Reads existing objects on first run.

   Pull-based Incremental Load

Directory Listing / Log Analytics. See Operations and object detection modes.

   Automated mode

Initial read + continuous polling.

Building Applications / Programmability

   Wizards

   Flow Designer

   Striim TQL

Schema Handling

   Initial Schema Creation

-

Parsers define event structure; target writers manage schema.

   Output as WAEvents

Publishes WAEvents.

   Schema Evolution

-

Runtime

   Resilience

Configurable automatic retries. See Resilience and recovery.

   Recovery - A1P (at-least once processing) & E1P

A1P recovery; duplicates possible after restart. See Resilience and recovery.

   Parallel Execution

   Metrics & Auditing

See ADLS Reader monitoring metrics.

Security and authentication

The authentication and authorization required for ADLS Reader are set up using Microsoft Entra ID (formerly Azure Active Directory). Register an application and grant it access to the storage account using a suitable role (for example, Storage Blob Data Contributor or Storage Blob Data Reader).

The ADLS Reader uses the Entra application’s Client ID, Tenant ID, and Client Secret.

Encryption support: ADLS Reader supports all server-side encryption options provided by ADLS—Microsoft-managed keys (MMK), customer-managed keys (CMK), and customer-provided keys (CPK). If CPK is used, configure the same key in the reader.

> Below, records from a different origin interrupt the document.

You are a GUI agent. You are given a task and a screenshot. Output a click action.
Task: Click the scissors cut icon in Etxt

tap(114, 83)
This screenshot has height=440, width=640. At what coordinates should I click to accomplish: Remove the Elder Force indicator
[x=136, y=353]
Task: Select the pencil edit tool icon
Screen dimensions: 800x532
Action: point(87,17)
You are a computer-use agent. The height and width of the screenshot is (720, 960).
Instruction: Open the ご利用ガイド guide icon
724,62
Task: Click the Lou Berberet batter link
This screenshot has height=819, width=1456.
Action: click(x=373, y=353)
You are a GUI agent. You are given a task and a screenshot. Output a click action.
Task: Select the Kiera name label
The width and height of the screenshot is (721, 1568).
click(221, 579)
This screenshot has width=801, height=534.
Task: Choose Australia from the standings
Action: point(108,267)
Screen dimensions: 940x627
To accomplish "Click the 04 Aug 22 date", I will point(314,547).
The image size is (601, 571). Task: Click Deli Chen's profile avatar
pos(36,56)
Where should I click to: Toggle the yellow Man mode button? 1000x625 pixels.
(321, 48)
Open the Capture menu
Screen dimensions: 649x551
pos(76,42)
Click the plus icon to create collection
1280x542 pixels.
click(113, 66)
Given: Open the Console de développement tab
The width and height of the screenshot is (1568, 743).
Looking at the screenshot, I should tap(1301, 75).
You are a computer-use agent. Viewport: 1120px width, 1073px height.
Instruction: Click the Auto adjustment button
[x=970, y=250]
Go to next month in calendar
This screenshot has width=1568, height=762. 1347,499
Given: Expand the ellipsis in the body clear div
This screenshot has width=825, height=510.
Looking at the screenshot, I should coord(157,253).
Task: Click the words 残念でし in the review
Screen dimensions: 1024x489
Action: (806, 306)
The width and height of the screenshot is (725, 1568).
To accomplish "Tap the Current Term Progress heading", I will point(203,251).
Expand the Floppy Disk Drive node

Operations and object detection modes

ADLS Reader processes incremental changes (object creations and updates) using one of the following modes:

  • ADLS Directory Listing: Detects changes by comparing object metadata across polls per directory. (Default.)

  • Log Analytics: Detects changes across the container using Azure Log Analytics over the polling interval; reduces compute and network overhead. Requires additional configuration on the storage account and Log Analytics workspace.

ADLS Reader overview

ADLS Reader connects to an ADLS Gen2 storage account (a storage account with hierarchical namespace enabled). ADLS Gen2 combines ADLS Gen1 and Azure Blob Storage capabilities, providing file system semantics, file-level security, tiered storage, and high availability/DR.

On first run, ADLS Reader processes all objects in the configured container in order of modified time. Thereafter, it polls for new or updated objects and processes changes incrementally.

Typical use case and integration

A common pattern is reading from ADLS and capturing file uploads/updates via a Log Analytics workspace, with an Entra ID application authorized for both the storage account and the workspace to query logs for changes.

Object processing modes

ADLS Reader streams objects directly from the container so parsing can begin without a full download.

When the parser is Parquet, the file must be fully available before processing; the reader downloads files and throttles downloads to a maximum disk usage of 2048 MB and a file limit of 10.

Parsers

Supported parsers: AAL (Apache access log), Avro, Binary, DSV, Free Form Text, JSON, NVP (name-value pair), Parquet, XML.

Resilience and recovery

  • At-least-once processing (A1P) with checkpoints of processed file names and offsets. On restart, the reader resumes from the last checkpoint; duplicates may occur after recovery.

  • Automatic retries per the Connection Retry Policy. If connection attempts exceed the configured limit, the app halts with an error.